- SUPPLIED INFORMATION -
⟨
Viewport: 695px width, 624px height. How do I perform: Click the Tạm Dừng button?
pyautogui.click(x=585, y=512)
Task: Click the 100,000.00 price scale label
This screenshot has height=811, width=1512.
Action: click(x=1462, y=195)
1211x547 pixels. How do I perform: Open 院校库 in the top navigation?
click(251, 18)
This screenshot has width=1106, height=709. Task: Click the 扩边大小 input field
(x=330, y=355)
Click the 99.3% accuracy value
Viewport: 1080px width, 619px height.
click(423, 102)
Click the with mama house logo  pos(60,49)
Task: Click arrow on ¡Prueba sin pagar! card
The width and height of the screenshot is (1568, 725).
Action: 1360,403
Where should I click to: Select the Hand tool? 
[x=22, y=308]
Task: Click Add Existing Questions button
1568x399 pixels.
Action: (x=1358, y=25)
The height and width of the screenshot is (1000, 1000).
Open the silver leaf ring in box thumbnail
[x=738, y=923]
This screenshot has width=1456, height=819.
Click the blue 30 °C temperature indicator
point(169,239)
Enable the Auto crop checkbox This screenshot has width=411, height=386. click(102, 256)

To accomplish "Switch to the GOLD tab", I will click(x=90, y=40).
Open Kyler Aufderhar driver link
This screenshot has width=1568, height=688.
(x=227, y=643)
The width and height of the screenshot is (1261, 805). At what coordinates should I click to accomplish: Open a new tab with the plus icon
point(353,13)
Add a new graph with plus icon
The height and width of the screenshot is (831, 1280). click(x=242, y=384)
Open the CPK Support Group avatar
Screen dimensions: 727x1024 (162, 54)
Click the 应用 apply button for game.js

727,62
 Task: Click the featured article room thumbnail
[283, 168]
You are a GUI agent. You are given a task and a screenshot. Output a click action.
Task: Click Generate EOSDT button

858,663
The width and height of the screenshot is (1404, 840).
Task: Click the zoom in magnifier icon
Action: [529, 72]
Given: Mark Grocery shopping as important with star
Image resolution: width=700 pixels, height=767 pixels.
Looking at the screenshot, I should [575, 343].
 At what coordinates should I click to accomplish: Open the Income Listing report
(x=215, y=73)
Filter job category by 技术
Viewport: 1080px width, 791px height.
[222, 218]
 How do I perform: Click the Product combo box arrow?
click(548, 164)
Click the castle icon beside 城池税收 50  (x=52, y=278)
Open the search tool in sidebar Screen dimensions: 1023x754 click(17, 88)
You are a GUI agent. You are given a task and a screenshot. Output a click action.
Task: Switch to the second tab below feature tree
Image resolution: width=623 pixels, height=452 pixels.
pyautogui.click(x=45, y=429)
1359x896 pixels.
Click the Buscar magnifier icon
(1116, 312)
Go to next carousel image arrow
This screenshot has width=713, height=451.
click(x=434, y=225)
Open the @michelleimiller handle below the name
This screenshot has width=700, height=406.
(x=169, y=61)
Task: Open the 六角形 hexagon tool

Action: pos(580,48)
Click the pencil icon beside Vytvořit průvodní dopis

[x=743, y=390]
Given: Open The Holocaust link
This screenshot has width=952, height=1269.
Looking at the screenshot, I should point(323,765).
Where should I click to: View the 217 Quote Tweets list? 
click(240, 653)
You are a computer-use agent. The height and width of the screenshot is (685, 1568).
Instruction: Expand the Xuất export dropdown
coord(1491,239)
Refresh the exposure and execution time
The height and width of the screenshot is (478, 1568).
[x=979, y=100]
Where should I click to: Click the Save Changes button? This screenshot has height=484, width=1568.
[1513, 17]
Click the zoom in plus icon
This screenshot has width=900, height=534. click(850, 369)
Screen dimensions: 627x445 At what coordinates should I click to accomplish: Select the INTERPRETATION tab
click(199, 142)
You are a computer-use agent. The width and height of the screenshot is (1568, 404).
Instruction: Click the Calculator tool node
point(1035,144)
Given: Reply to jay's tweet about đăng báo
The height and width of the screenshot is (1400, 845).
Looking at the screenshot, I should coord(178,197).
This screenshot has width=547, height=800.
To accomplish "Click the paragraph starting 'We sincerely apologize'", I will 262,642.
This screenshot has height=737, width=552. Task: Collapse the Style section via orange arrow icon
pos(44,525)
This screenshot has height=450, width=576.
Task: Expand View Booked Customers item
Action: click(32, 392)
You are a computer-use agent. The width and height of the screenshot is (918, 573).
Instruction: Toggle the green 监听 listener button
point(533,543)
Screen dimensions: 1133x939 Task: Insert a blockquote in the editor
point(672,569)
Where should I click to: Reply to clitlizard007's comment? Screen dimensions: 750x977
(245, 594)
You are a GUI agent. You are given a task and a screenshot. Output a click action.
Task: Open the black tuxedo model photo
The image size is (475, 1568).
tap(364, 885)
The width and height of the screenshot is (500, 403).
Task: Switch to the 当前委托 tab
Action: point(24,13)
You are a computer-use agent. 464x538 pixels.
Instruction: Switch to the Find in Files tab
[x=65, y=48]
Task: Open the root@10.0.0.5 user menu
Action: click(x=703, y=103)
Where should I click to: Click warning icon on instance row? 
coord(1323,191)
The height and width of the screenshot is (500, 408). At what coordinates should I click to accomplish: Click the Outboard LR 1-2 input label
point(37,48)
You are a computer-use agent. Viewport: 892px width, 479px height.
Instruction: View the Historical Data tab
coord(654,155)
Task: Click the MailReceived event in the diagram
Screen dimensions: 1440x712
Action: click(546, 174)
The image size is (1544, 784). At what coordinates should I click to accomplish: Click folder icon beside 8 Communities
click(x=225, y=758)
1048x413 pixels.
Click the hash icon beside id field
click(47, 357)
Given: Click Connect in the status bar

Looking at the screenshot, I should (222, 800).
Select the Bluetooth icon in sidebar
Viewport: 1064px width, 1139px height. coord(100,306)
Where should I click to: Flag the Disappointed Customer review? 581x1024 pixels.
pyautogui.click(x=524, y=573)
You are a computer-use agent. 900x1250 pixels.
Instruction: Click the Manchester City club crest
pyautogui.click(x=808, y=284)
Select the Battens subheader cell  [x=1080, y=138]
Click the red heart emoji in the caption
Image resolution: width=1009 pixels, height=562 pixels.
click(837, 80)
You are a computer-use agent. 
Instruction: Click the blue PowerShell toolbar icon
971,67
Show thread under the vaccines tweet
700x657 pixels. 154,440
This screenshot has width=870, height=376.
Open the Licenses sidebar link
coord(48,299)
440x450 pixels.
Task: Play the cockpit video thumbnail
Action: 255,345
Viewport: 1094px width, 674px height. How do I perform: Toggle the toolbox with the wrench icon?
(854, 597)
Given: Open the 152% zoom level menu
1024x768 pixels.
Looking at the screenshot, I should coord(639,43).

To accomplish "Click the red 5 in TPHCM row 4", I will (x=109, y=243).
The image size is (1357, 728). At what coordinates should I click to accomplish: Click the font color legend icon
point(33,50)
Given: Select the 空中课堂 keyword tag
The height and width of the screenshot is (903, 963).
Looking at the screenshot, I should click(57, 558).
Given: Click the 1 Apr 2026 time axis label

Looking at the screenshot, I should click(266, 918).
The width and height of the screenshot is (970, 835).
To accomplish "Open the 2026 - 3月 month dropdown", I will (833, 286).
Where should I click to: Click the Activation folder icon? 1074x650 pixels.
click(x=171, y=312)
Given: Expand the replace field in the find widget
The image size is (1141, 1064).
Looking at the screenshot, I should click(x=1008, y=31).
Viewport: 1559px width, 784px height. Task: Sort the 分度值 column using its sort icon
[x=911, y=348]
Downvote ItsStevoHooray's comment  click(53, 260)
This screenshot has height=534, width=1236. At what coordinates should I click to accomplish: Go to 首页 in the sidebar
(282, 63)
⟩
- INSTRUCTIONS FOR THE TASK -
Each record, exactly as written, is to be printed again.

- WRITTEN ANSWER -
Viewport: 695px width, 624px height. How do I perform: Click the Tạm Dừng button?
pyautogui.click(x=585, y=512)
Task: Click the 100,000.00 price scale label
This screenshot has height=811, width=1512.
Action: click(x=1462, y=195)
1211x547 pixels. How do I perform: Open 院校库 in the top navigation?
click(251, 18)
This screenshot has width=1106, height=709. Task: Click the 扩边大小 input field
(x=330, y=355)
Click the 99.3% accuracy value
Viewport: 1080px width, 619px height.
click(423, 102)
Click the with mama house logo  pos(60,49)
Task: Click arrow on ¡Prueba sin pagar! card
The width and height of the screenshot is (1568, 725).
Action: 1360,403
Where should I click to: Select the Hand tool? 
[x=22, y=308]
Task: Click Add Existing Questions button
1568x399 pixels.
Action: (x=1358, y=25)
The height and width of the screenshot is (1000, 1000).
Open the silver leaf ring in box thumbnail
[x=738, y=923]
This screenshot has width=1456, height=819.
Click the blue 30 °C temperature indicator
point(169,239)
Enable the Auto crop checkbox This screenshot has width=411, height=386. click(102, 256)

To accomplish "Switch to the GOLD tab", I will click(x=90, y=40).
Open Kyler Aufderhar driver link
This screenshot has width=1568, height=688.
(x=227, y=643)
The width and height of the screenshot is (1261, 805). At what coordinates should I click to accomplish: Open a new tab with the plus icon
point(353,13)
Add a new graph with plus icon
The height and width of the screenshot is (831, 1280). click(x=242, y=384)
Open the CPK Support Group avatar
Screen dimensions: 727x1024 (162, 54)
Click the 应用 apply button for game.js

727,62
 Task: Click the featured article room thumbnail
[283, 168]
You are a GUI agent. You are given a task and a screenshot. Output a click action.
Task: Click Generate EOSDT button

858,663
The width and height of the screenshot is (1404, 840).
Task: Click the zoom in magnifier icon
Action: [529, 72]
Given: Mark Grocery shopping as important with star
Image resolution: width=700 pixels, height=767 pixels.
Looking at the screenshot, I should [575, 343].
 At what coordinates should I click to accomplish: Open the Income Listing report
(x=215, y=73)
Filter job category by 技术
Viewport: 1080px width, 791px height.
[222, 218]
 How do I perform: Click the Product combo box arrow?
click(548, 164)
Click the castle icon beside 城池税收 50  (x=52, y=278)
Open the search tool in sidebar Screen dimensions: 1023x754 click(17, 88)
You are a GUI agent. You are given a task and a screenshot. Output a click action.
Task: Switch to the second tab below feature tree
Image resolution: width=623 pixels, height=452 pixels.
pyautogui.click(x=45, y=429)
1359x896 pixels.
Click the Buscar magnifier icon
(1116, 312)
Go to next carousel image arrow
This screenshot has width=713, height=451.
click(x=434, y=225)
Open the @michelleimiller handle below the name
This screenshot has width=700, height=406.
(x=169, y=61)
Task: Open the 六角形 hexagon tool

Action: pos(580,48)
Click the pencil icon beside Vytvořit průvodní dopis

[x=743, y=390]
Given: Open The Holocaust link
This screenshot has width=952, height=1269.
Looking at the screenshot, I should point(323,765).
Where should I click to: View the 217 Quote Tweets list? 
click(240, 653)
You are a computer-use agent. The height and width of the screenshot is (685, 1568).
Instruction: Expand the Xuất export dropdown
coord(1491,239)
Refresh the exposure and execution time
The height and width of the screenshot is (478, 1568).
[x=979, y=100]
Where should I click to: Click the Save Changes button? This screenshot has height=484, width=1568.
[1513, 17]
Click the zoom in plus icon
This screenshot has width=900, height=534. click(850, 369)
Screen dimensions: 627x445 At what coordinates should I click to accomplish: Select the INTERPRETATION tab
click(199, 142)
You are a computer-use agent. The width and height of the screenshot is (1568, 404).
Instruction: Click the Calculator tool node
point(1035,144)
Given: Reply to jay's tweet about đăng báo
The height and width of the screenshot is (1400, 845).
Looking at the screenshot, I should coord(178,197).
This screenshot has width=547, height=800.
To accomplish "Click the paragraph starting 'We sincerely apologize'", I will 262,642.
This screenshot has height=737, width=552. Task: Collapse the Style section via orange arrow icon
pos(44,525)
This screenshot has height=450, width=576.
Task: Expand View Booked Customers item
Action: click(32, 392)
You are a computer-use agent. The width and height of the screenshot is (918, 573).
Instruction: Toggle the green 监听 listener button
point(533,543)
Screen dimensions: 1133x939 Task: Insert a blockquote in the editor
point(672,569)
Where should I click to: Reply to clitlizard007's comment? Screen dimensions: 750x977
(245, 594)
You are a GUI agent. You are given a task and a screenshot. Output a click action.
Task: Open the black tuxedo model photo
The image size is (475, 1568).
tap(364, 885)
The width and height of the screenshot is (500, 403).
Task: Switch to the 当前委托 tab
Action: point(24,13)
You are a computer-use agent. 464x538 pixels.
Instruction: Switch to the Find in Files tab
[x=65, y=48]
Task: Open the root@10.0.0.5 user menu
Action: click(x=703, y=103)
Where should I click to: Click warning icon on instance row? 
coord(1323,191)
The height and width of the screenshot is (500, 408). At what coordinates should I click to accomplish: Click the Outboard LR 1-2 input label
point(37,48)
You are a computer-use agent. Viewport: 892px width, 479px height.
Instruction: View the Historical Data tab
coord(654,155)
Task: Click the MailReceived event in the diagram
Screen dimensions: 1440x712
Action: click(546, 174)
The image size is (1544, 784). At what coordinates should I click to accomplish: Click folder icon beside 8 Communities
click(x=225, y=758)
1048x413 pixels.
Click the hash icon beside id field
click(47, 357)
Given: Click Connect in the status bar

Looking at the screenshot, I should (222, 800).
Select the Bluetooth icon in sidebar
Viewport: 1064px width, 1139px height. coord(100,306)
Where should I click to: Flag the Disappointed Customer review? 581x1024 pixels.
pyautogui.click(x=524, y=573)
You are a computer-use agent. 900x1250 pixels.
Instruction: Click the Manchester City club crest
pyautogui.click(x=808, y=284)
Select the Battens subheader cell  [x=1080, y=138]
Click the red heart emoji in the caption
Image resolution: width=1009 pixels, height=562 pixels.
click(837, 80)
You are a computer-use agent. 
Instruction: Click the blue PowerShell toolbar icon
971,67
Show thread under the vaccines tweet
700x657 pixels. 154,440
This screenshot has width=870, height=376.
Open the Licenses sidebar link
coord(48,299)
440x450 pixels.
Task: Play the cockpit video thumbnail
Action: 255,345
Viewport: 1094px width, 674px height. How do I perform: Toggle the toolbox with the wrench icon?
(854, 597)
Given: Open the 152% zoom level menu
1024x768 pixels.
Looking at the screenshot, I should coord(639,43).

To accomplish "Click the red 5 in TPHCM row 4", I will (x=109, y=243).
The image size is (1357, 728). At what coordinates should I click to accomplish: Click the font color legend icon
point(33,50)
Given: Select the 空中课堂 keyword tag
The height and width of the screenshot is (903, 963).
Looking at the screenshot, I should click(57, 558).
Given: Click the 1 Apr 2026 time axis label

Looking at the screenshot, I should click(266, 918).
The width and height of the screenshot is (970, 835).
To accomplish "Open the 2026 - 3月 month dropdown", I will (833, 286).
Where should I click to: Click the Activation folder icon? 1074x650 pixels.
click(x=171, y=312)
Given: Expand the replace field in the find widget
The image size is (1141, 1064).
Looking at the screenshot, I should click(x=1008, y=31).
Viewport: 1559px width, 784px height. Task: Sort the 分度值 column using its sort icon
[x=911, y=348]
Downvote ItsStevoHooray's comment  click(53, 260)
This screenshot has height=534, width=1236. At what coordinates should I click to accomplish: Go to 首页 in the sidebar
(282, 63)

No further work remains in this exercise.